As a way to reach out to younger women just entering the workforce, I participate in the education and outreach subcommittee of the SIA Women in Security Forum, which gives me the opportunity to share at colleges and women’s groups about the security industry, including career opportunities. Opening doors for younger women to get into the industry is very exciting and rewarding.
What advice would you give women who are in the industry?
I love the notion of women helping women. The security industry is growing in diversity, but we have much more work to do. While continuing to help each other with contacts and references, we must stay informed on new technologies and how they are impacting the security market.
The industry needs passionate, future-focused leaders with deep understanding of emerging innovations and how they can solve business problems. I recommend joining the SIA Women in Security Forum group on LinkedIn, connecting with industry events such as ISC West and East and expanding your network.
Who or what was the strongest influence in your career (e.g., a mentor, an event that inspired your career decision)?
I’ve always been a “people” person. Early in my career, a sales vice president at a small medical company nudged me to get into sales because I loved to help customers. It was scary to know my pay would rely on what I was selling, but I decided to take the risk — and I haven’t looked back.
Over the years, I’ve had several mentors, both men and women, who have called out my strengths and challenged me to grow as a leader. My mom is certainly one of them. A single teenage mom, she raised me to show respect and embrace gratitude for every milestone I achieved.
One of my mentors at Intel challenges me to dive deeply into a topic, ask questions and get smarter. I enjoy sharing career insights with others inside and outside of Intel, including my daughter as she nears college and contemplates her future.
What are the values that guide your career?

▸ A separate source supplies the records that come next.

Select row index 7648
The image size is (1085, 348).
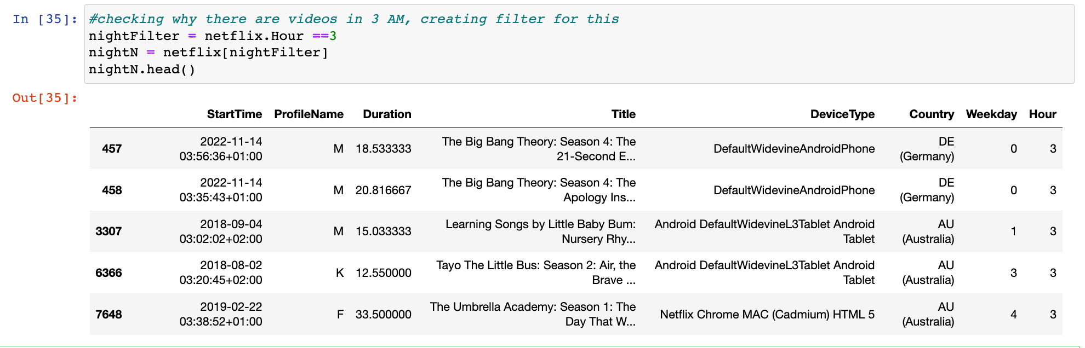pos(109,315)
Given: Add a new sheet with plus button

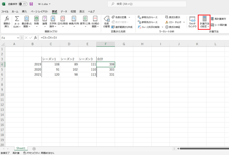Looking at the screenshot, I should tap(34, 148).
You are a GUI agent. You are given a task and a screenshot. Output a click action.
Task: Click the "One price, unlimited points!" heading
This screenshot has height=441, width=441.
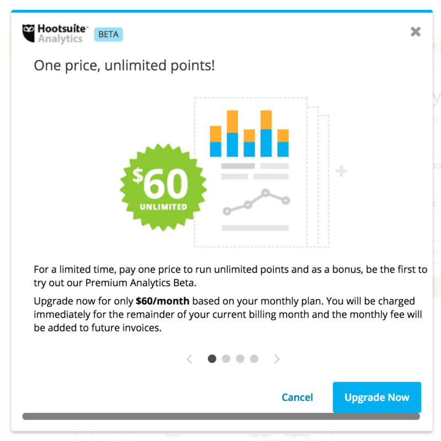point(124,66)
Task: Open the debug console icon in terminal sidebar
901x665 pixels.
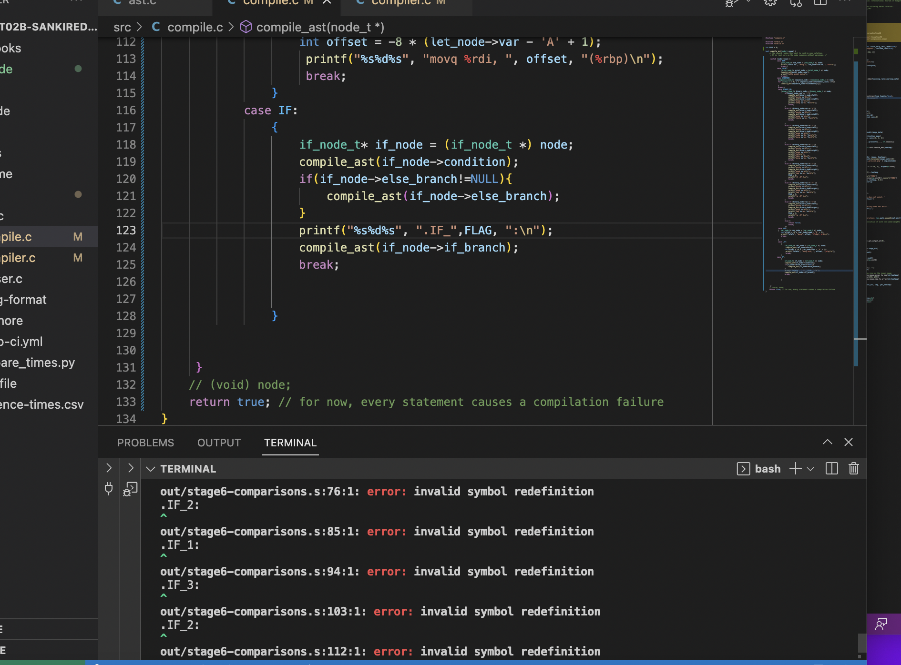Action: 130,489
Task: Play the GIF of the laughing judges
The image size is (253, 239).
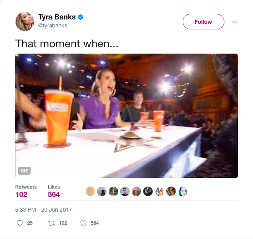Action: 126,115
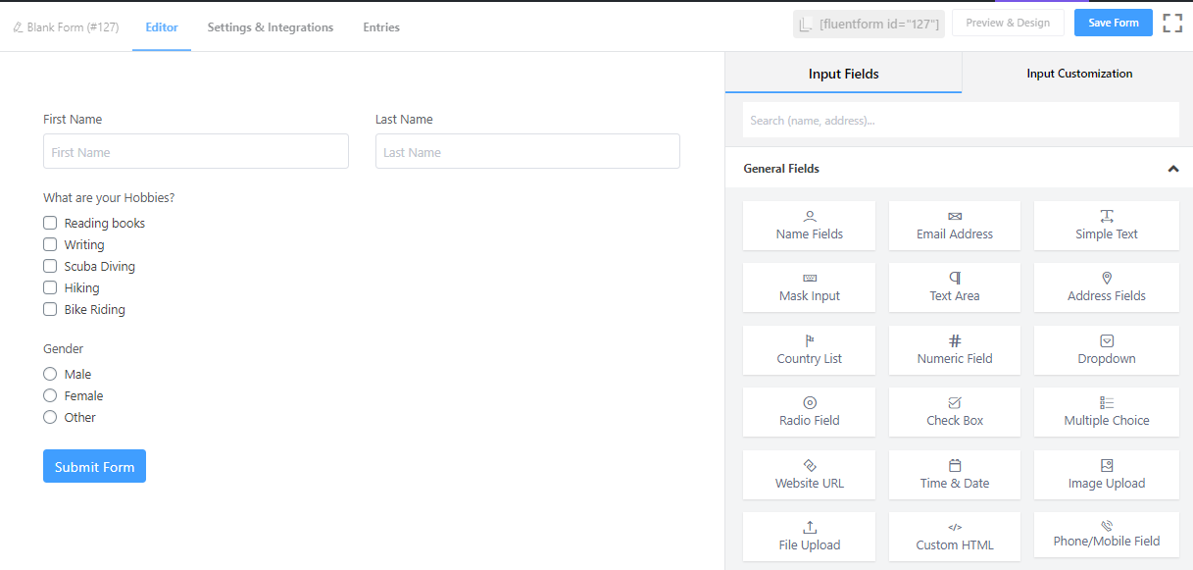The width and height of the screenshot is (1193, 570).
Task: Add the Name Fields input
Action: coord(809,226)
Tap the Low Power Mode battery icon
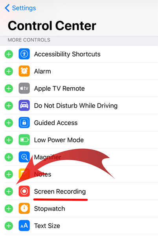This screenshot has width=158, height=236. point(24,140)
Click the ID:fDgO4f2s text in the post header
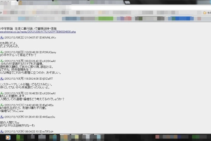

We often talk about the notion of work-life balance, but it can be difficult to define — much less achieve. For me, it’s more helpful to focus on what I call the three Ps: passion, purpose and positivity.
I start by asking questions: “What am I passionate about? What’s my purpose? What helps me remain positive?” As I pursue what I love (my career, my children, travel and health), explore my purpose (helping people, guiding and nurturing my kids) and cultivate a positive attitude, I’ve found peace in my personal and professional life. Yoga and meditation help keep me grounded as I navigate a fast-moving life.